Now everybody may not be born patient, but there are everyday ways to build patience as well.
Here are some strategies that can help inculcate patience into impatient researchers and make them successful researchers.
- Reframe the situation: Becoming impatient is not just an automatic emotional response; it involves a certain amount of thoughts and beliefs too. If a colleague is taking time to finish the cell culture and leave the Laminar airflow, you can fume about them being unpunctual, or see those extra 15 minutes as an opportunity to get some reading done. Patience is linked to self-control, and consciously try to regulate our emotions, helps in training our self-control muscles.
- Practicing mindfulness can also make us more patient. It makes one less impulsive and more willing to wait for a particular task to be completed. Taking a deep breath and noticing your change in feelings of anger can help one to respond with more patience.
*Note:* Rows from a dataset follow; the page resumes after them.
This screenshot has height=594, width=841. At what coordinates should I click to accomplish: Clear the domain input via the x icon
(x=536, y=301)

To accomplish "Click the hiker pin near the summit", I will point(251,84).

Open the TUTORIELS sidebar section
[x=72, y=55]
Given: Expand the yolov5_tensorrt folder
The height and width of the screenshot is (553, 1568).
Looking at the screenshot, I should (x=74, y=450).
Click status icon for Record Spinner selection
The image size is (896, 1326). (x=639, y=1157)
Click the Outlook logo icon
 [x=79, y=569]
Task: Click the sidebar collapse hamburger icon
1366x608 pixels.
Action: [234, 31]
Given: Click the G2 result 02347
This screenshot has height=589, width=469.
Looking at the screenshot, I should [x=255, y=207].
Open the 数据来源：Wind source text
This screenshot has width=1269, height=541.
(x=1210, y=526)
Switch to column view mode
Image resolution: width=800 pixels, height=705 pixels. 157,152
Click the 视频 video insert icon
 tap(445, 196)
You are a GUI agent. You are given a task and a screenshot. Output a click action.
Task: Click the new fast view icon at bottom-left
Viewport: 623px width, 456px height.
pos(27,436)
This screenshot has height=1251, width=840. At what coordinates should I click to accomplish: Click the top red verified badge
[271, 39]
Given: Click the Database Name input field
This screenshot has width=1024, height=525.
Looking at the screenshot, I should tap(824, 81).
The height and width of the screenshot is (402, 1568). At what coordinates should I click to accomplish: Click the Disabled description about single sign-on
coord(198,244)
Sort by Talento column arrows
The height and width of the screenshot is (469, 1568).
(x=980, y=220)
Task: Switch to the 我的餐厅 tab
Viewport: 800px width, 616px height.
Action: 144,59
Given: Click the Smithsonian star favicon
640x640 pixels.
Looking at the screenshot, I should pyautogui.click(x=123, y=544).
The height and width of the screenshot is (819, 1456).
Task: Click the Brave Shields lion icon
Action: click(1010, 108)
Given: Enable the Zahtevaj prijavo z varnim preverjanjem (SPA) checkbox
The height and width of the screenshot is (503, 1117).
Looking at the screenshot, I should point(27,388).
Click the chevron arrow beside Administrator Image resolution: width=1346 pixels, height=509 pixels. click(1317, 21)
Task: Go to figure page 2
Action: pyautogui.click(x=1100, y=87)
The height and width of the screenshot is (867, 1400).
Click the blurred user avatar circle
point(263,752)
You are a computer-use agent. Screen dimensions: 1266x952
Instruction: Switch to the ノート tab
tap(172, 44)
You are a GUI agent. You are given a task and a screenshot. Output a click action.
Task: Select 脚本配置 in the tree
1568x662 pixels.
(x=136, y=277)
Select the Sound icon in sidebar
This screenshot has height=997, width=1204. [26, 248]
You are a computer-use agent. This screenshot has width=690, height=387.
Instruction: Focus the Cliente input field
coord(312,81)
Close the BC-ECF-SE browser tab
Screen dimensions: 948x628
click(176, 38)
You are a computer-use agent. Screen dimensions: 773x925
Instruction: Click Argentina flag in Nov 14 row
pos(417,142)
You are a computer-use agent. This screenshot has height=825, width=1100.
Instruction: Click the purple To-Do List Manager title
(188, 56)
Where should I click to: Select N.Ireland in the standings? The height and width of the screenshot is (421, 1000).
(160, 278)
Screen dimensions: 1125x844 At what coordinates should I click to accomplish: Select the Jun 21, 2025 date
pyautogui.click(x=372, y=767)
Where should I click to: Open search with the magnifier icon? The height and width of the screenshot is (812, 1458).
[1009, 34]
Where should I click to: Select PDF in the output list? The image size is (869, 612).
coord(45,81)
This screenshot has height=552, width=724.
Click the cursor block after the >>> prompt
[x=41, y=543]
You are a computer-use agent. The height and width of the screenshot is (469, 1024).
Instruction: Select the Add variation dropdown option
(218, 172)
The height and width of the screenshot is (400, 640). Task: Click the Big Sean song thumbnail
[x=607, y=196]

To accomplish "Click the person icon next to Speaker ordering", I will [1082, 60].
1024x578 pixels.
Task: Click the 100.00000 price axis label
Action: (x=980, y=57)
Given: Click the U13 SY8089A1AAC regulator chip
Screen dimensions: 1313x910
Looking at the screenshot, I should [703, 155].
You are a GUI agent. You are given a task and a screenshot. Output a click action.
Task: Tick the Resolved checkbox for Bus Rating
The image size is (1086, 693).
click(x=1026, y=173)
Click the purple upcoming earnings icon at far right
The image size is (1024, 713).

- The very fact that we are humans, we have the inborn feelings of frustration and adversity. Practicing patience in everyday situations that one faces in research institutes, like with respect to punctuality, a challenged co-researcher—will not only make life more pleasant in the present but will also pave the way for a more satisfying and prosperous future.
- Patience endows us with the quality of taking a step back instead of aggressively reacting to some situation or to someone who’s frustrating you. One can invest meaningful time in research when it comes to building his relationships with the coworkers. In fact, patience gives the researcher the liberating breath one always longed for.
Here is a quote to conclude,
“One moment of patience may ward off great disaster. One moment of impatience may ruin a whole life” ~ Chinese Proverb.
So one should be positive in life, be it research or any other field. One needs to observe things and situations in a positive aspect to make one’s life happier. And to attain that positivity, one needs to be patient.
So be patient and play your long game, you will surely win the game!